* TASK DETAILS: Exact copy, no pictures: every line from the one that contains "Click the Add Order Bump button" through the end of the data below, and nothing else.

*** Opening LISTED RECORDS ***

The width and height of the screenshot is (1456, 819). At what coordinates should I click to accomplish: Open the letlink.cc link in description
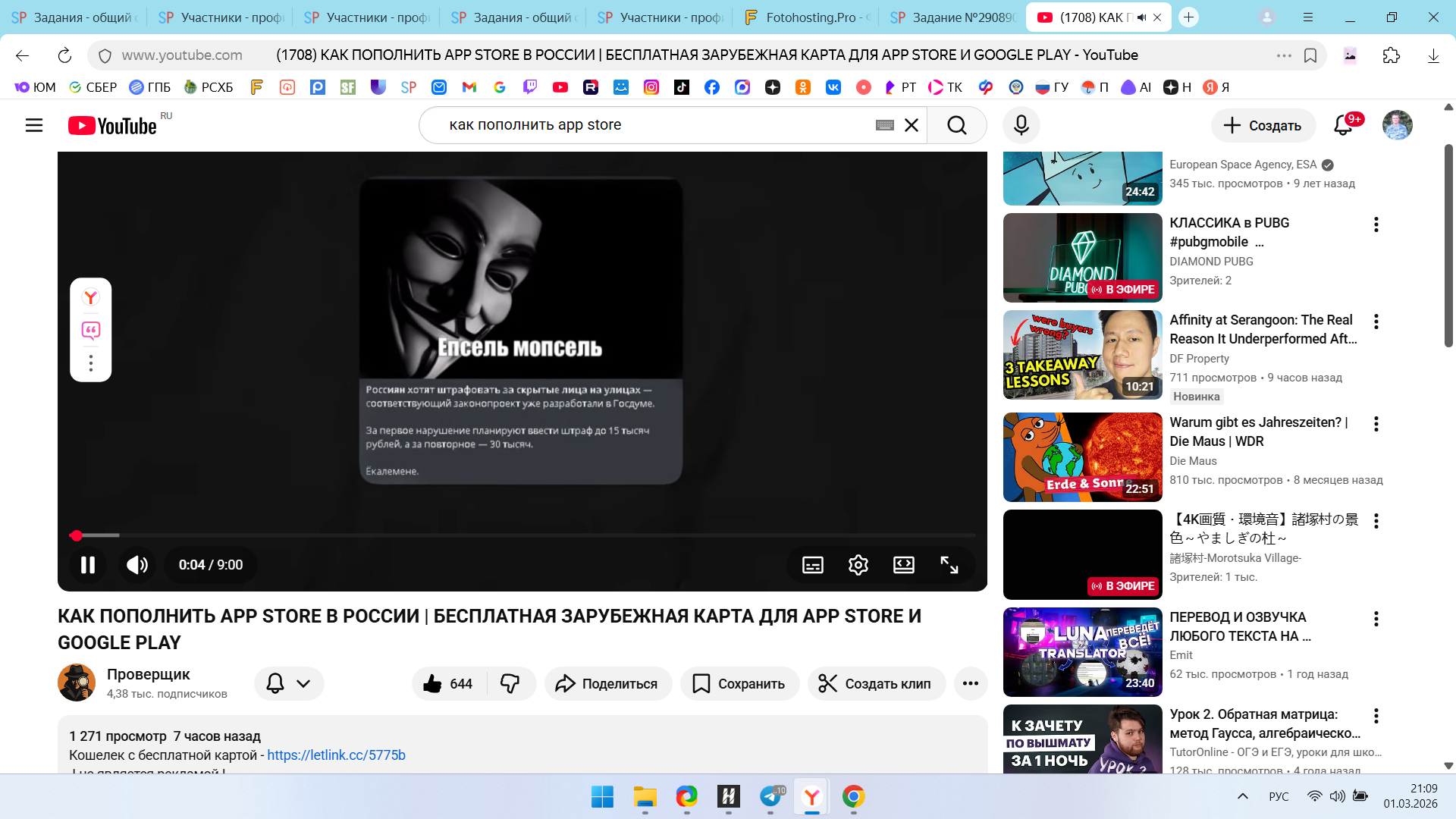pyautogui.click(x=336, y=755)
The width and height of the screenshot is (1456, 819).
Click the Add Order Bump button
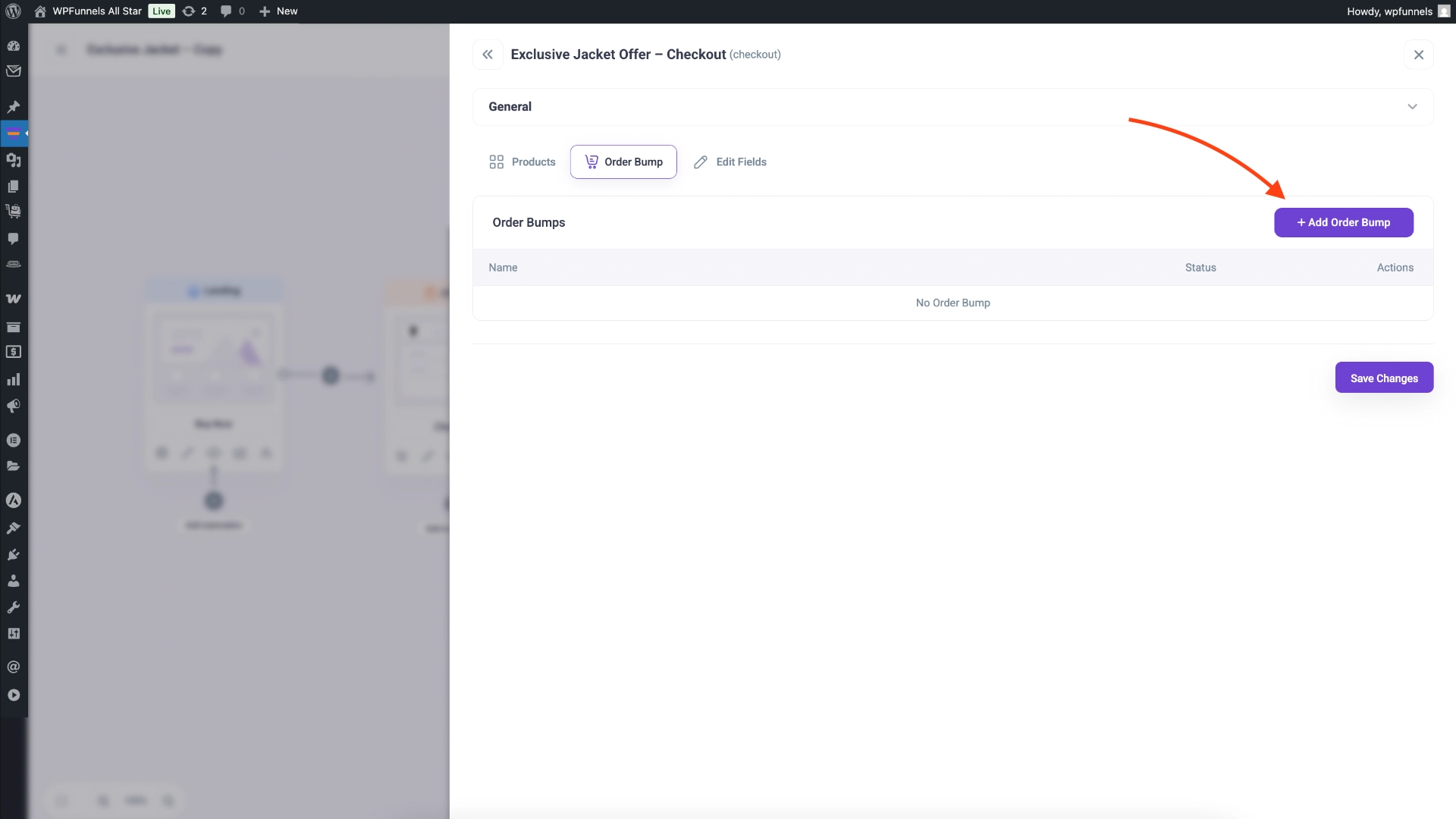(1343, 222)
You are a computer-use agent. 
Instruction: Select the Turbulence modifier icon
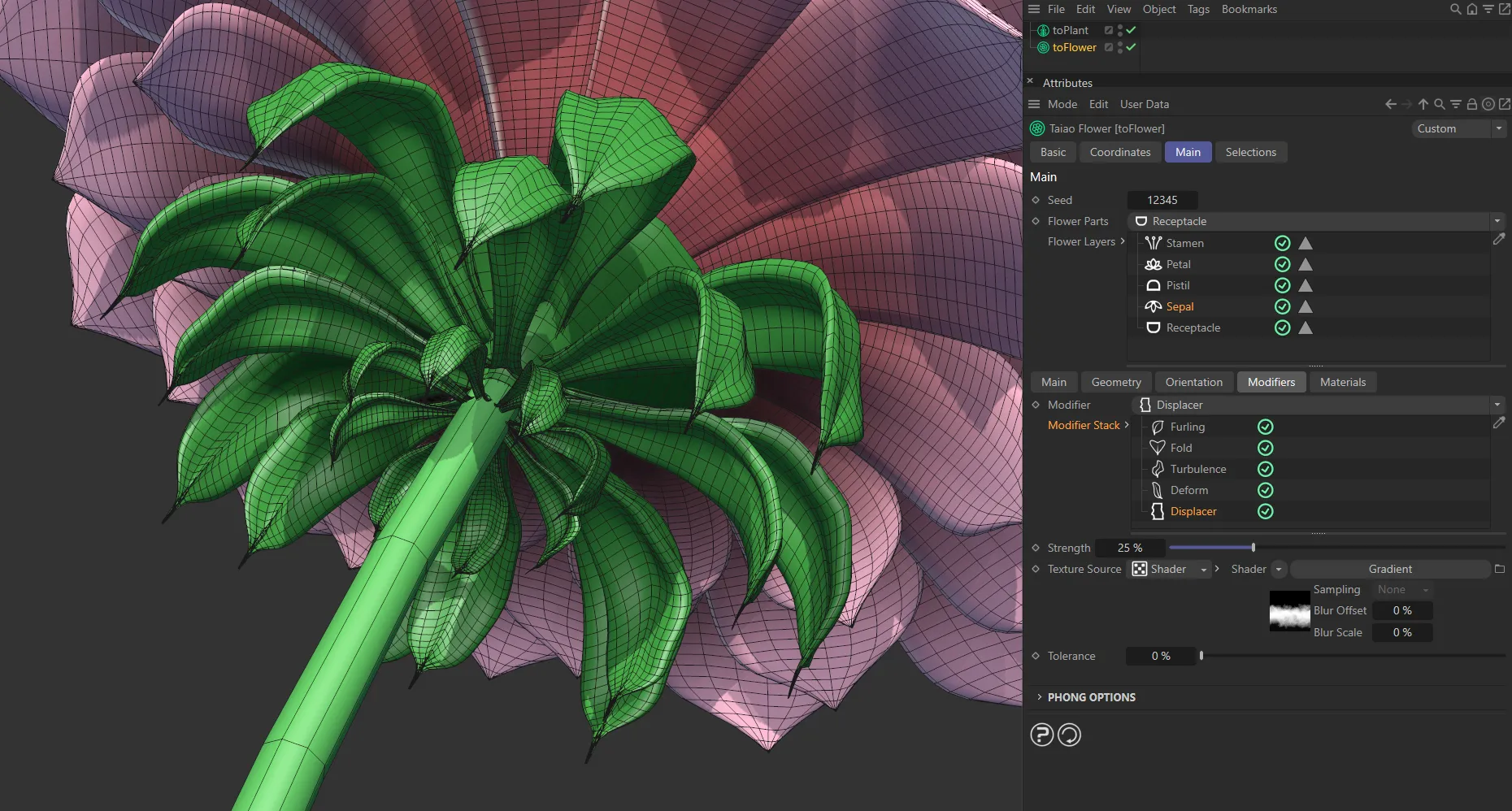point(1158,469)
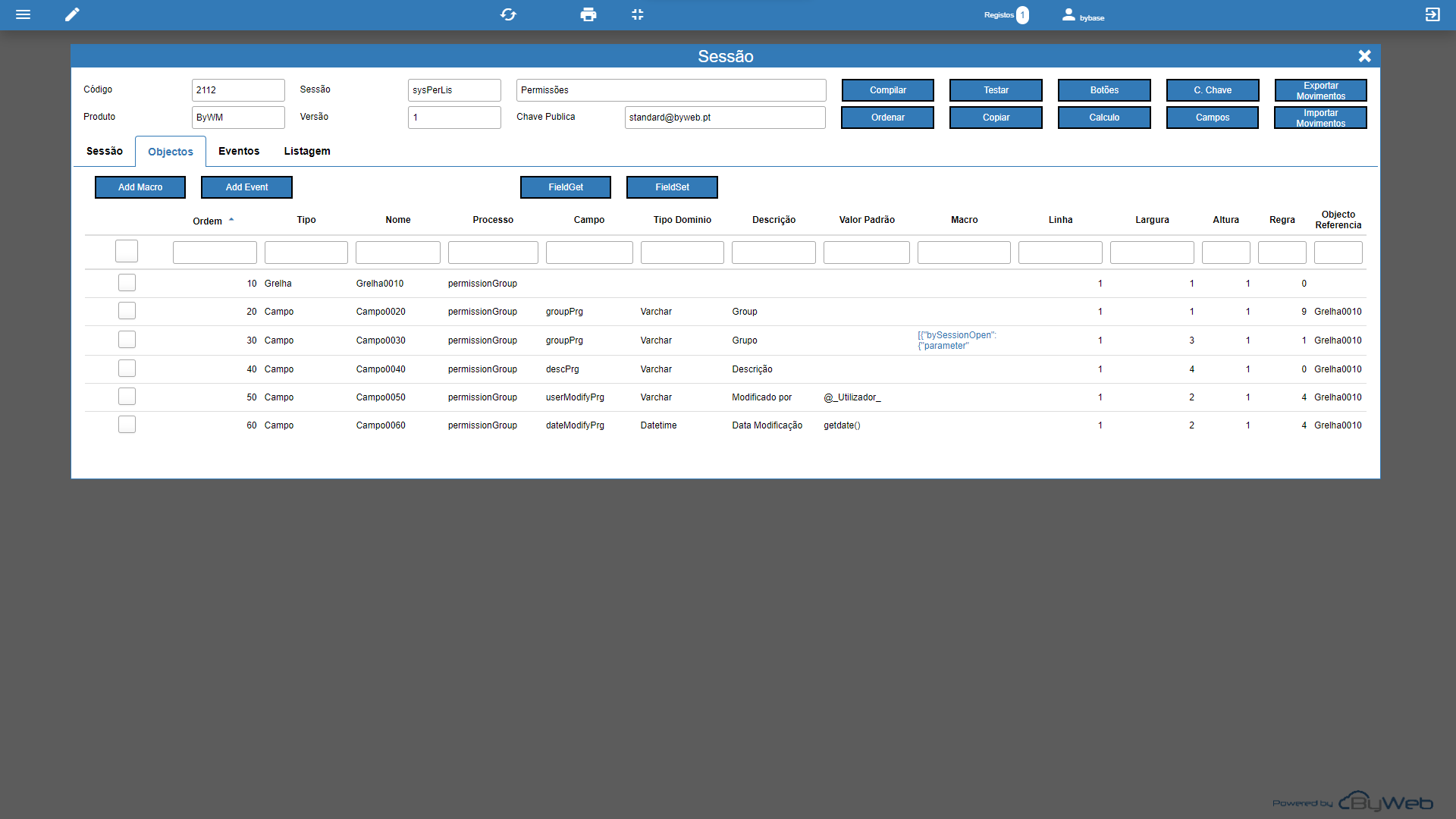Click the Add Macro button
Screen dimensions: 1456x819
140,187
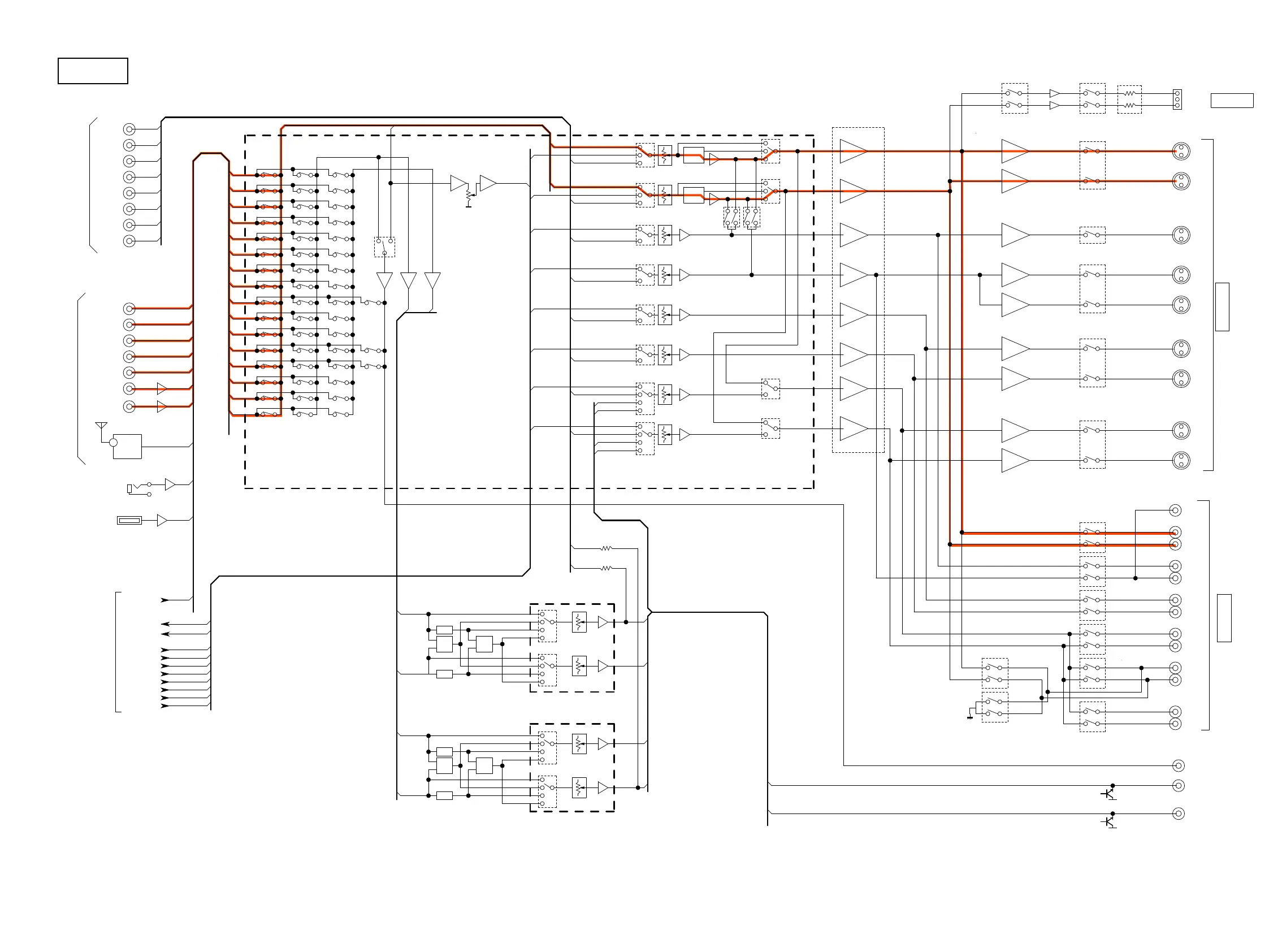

*** Closing LISTED RECORDS ***

* RESULT OF THE EXERCISE:
Click the Add Order Bump button
(1343, 222)
You are a computer-use agent. 
Instruction: Select the Turbulence modifier icon
point(1158,469)
Click the Add Macro button
Screen dimensions: 1456x819
140,187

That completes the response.